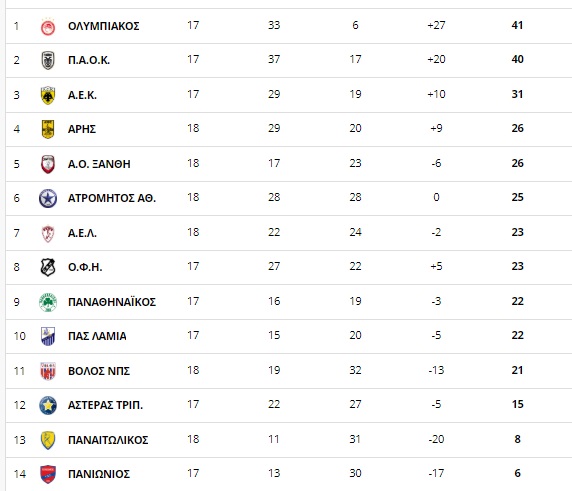Open the ΟΛΥΜΠΙΑΚΟΣ team name link
The height and width of the screenshot is (491, 572).
(x=104, y=26)
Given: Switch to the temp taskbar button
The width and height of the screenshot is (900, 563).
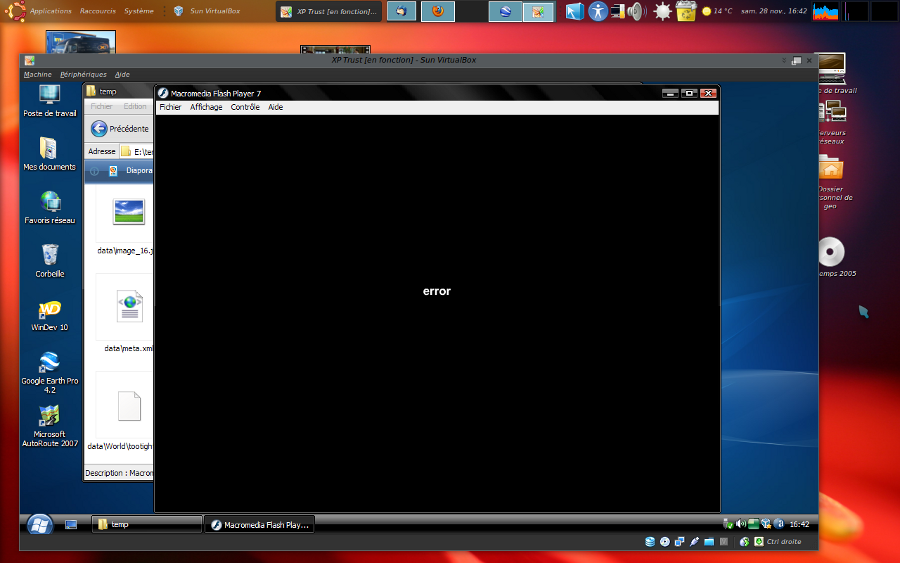Looking at the screenshot, I should tap(146, 524).
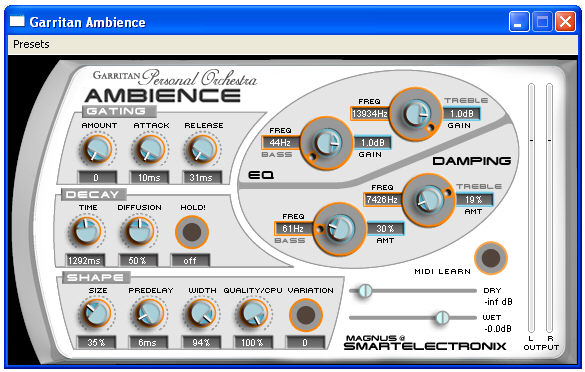
Task: Click the Predelay knob
Action: click(x=149, y=313)
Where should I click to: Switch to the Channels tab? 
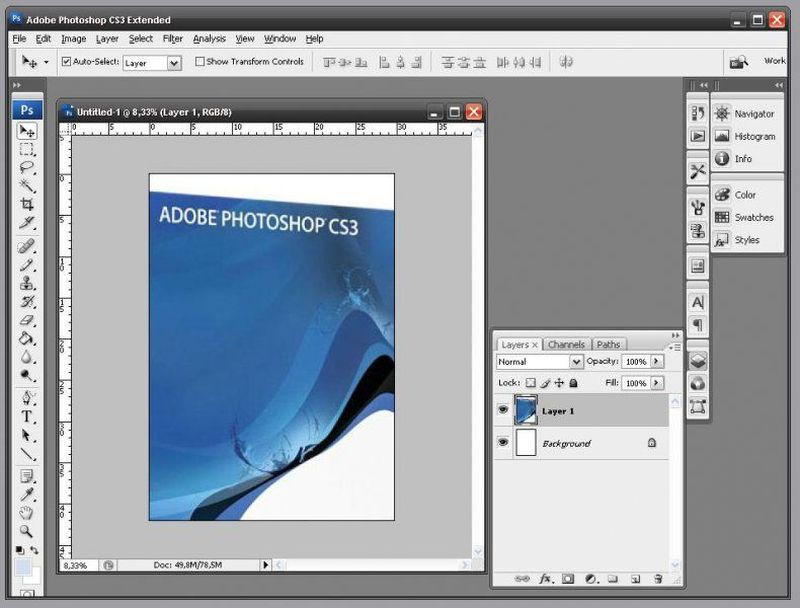(566, 344)
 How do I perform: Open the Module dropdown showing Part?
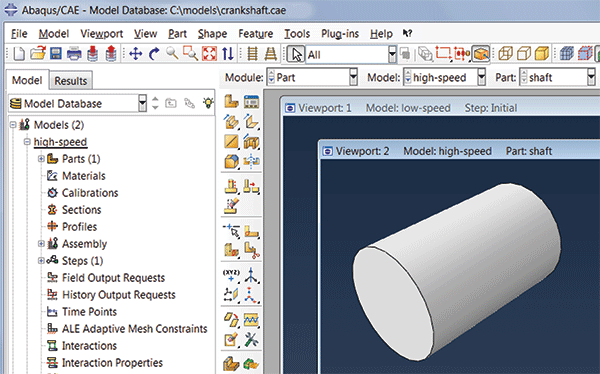coord(312,77)
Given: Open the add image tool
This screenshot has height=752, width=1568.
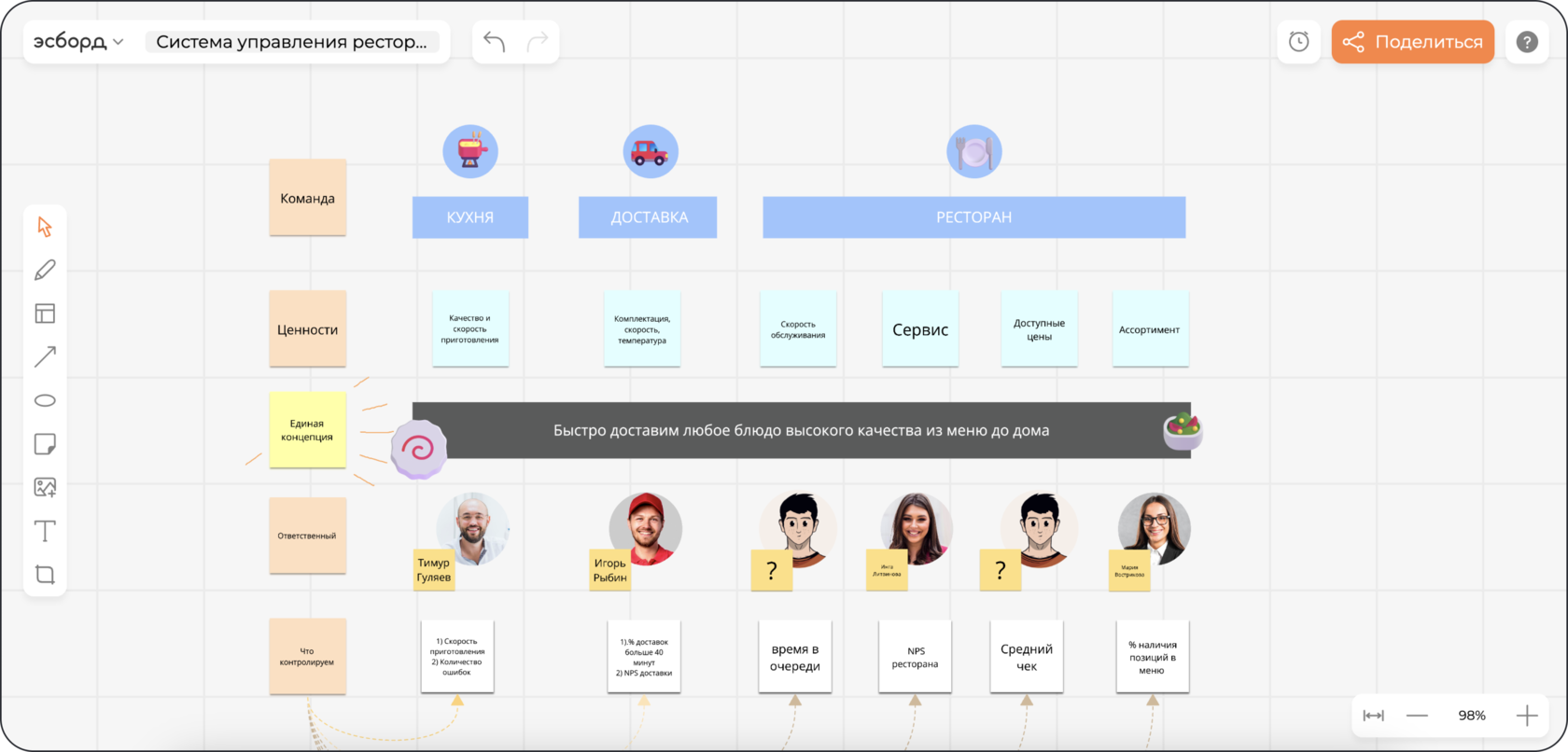Looking at the screenshot, I should click(45, 487).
════════════════
Each line from the one containing "How do I perform: Open" through the last line of the entries above should be duplicated exactly, both included; leave out pictures and add nothing.

Answer box:
 How do I perform: Open the Module dropdown showing Part?
coord(312,77)
Given: Open the add image tool
This screenshot has height=752, width=1568.
Looking at the screenshot, I should click(45, 487).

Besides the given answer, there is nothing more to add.